In a statement to commercial banks, the Central Bank said as of Tuesday, the currency policy will be based on a floating exchange rate rather than the previous fixed rate.
Yemen’s economy received a devastating blow as conflicts between President Abdu-Rabbu Mansour Hadi and the Houthis group turned into a civil war.
Hadi declared the southern port city of Aden as a temporary capital in the same month after he escaped a house arrest by the Houthis who controlled the capital Sana’a.
The coalition forces imposed a blockade on all Yemeni ports which halted most of exports and restricted imports.
The Central Bank said that the coalition has blocked the delivery of funds through Aden International Airport 13 times for unknown reasons.

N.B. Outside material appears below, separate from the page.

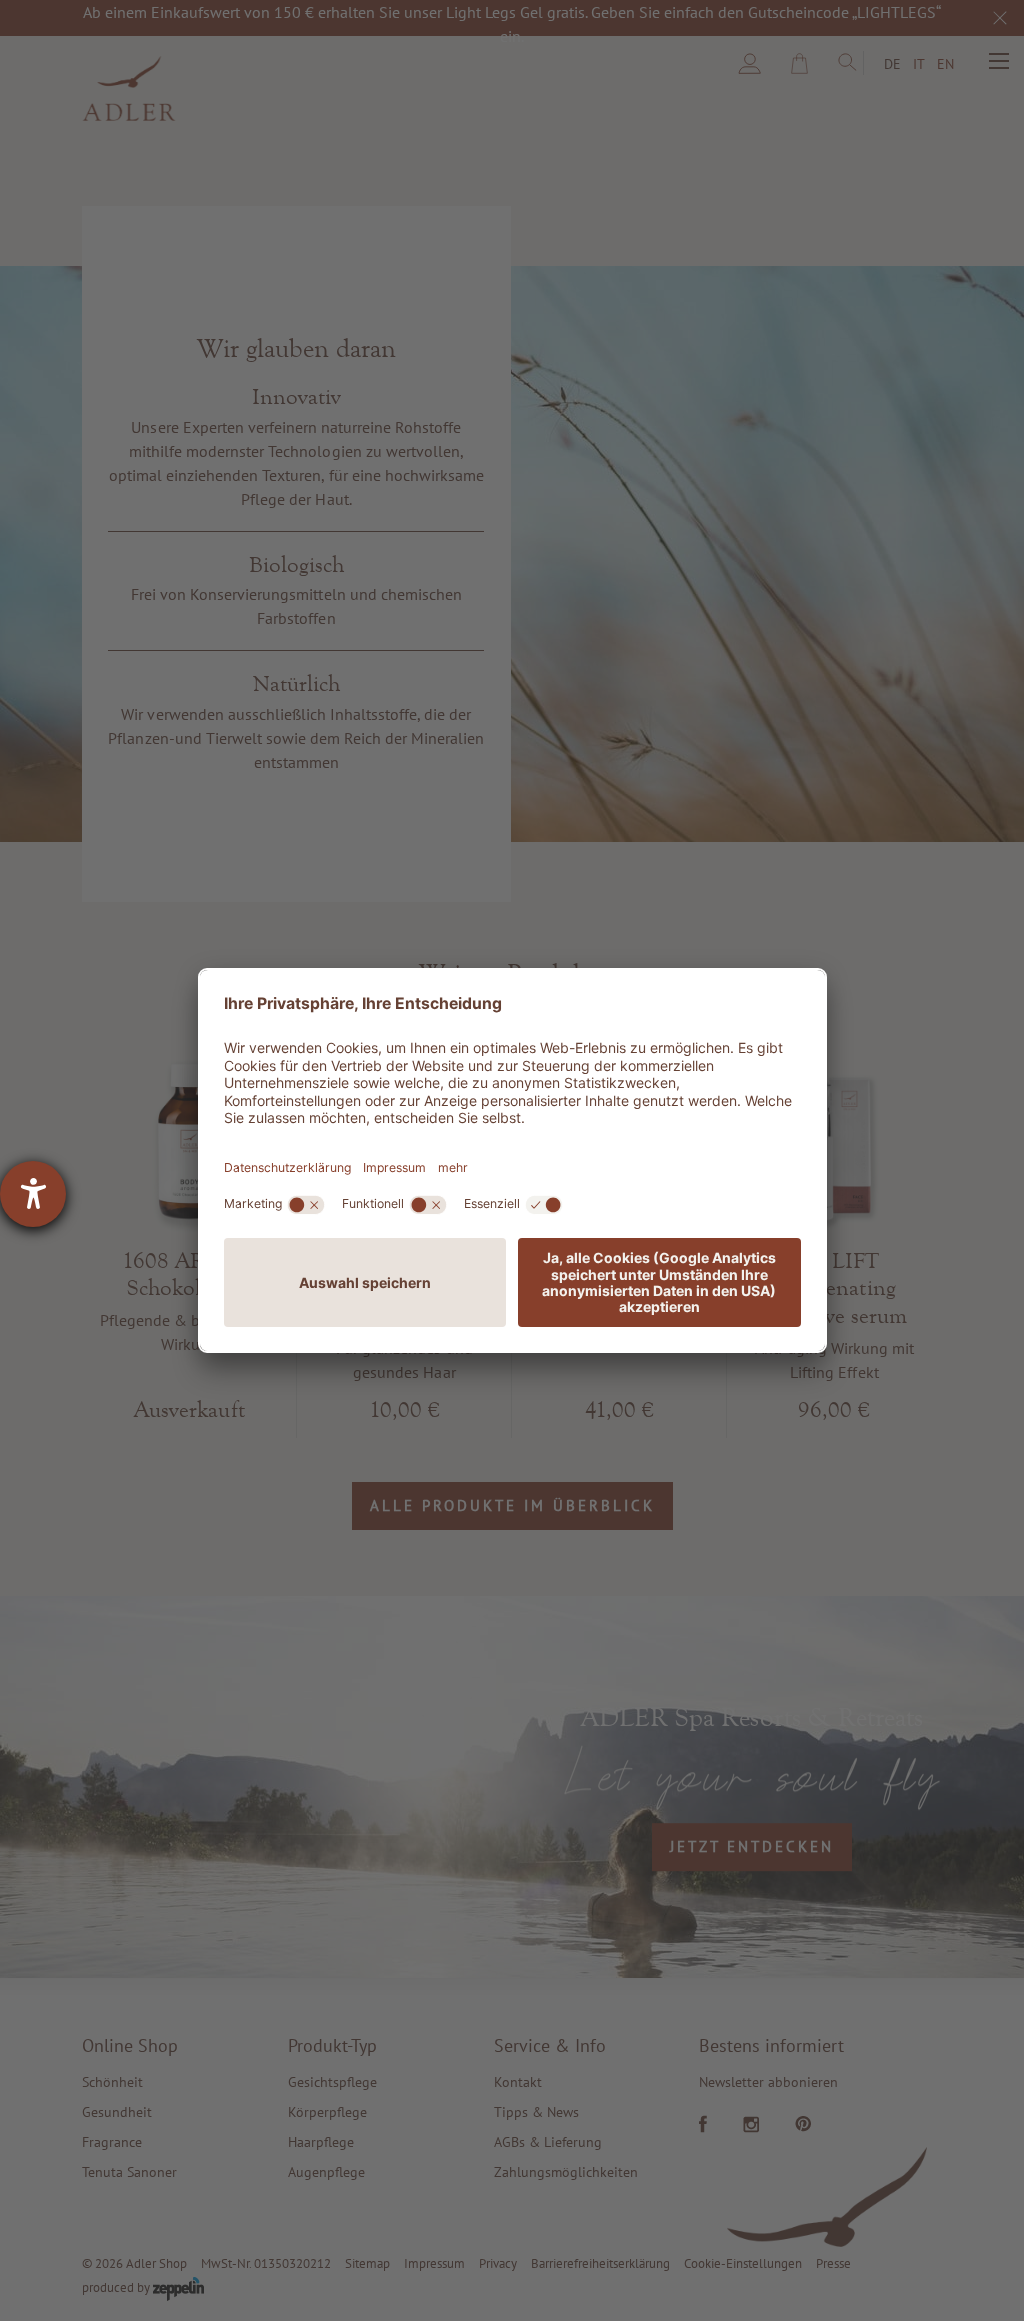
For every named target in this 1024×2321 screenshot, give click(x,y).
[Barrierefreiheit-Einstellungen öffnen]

The bank’s move to float the currency comes amid a deepening liquidity crisis in the country as government employees, most of whom are in regions controlled by the Houthis, have received no salaries since September 2016. The exchange rate at the black market has decreased to 336 rials to 1 dollar.
Yemen has been receiving cash printed in Russia since the Central Bank was relocated from Sana’a to Aden in late 2016. But officials said the funds were not enough to pay the salaries of all employees.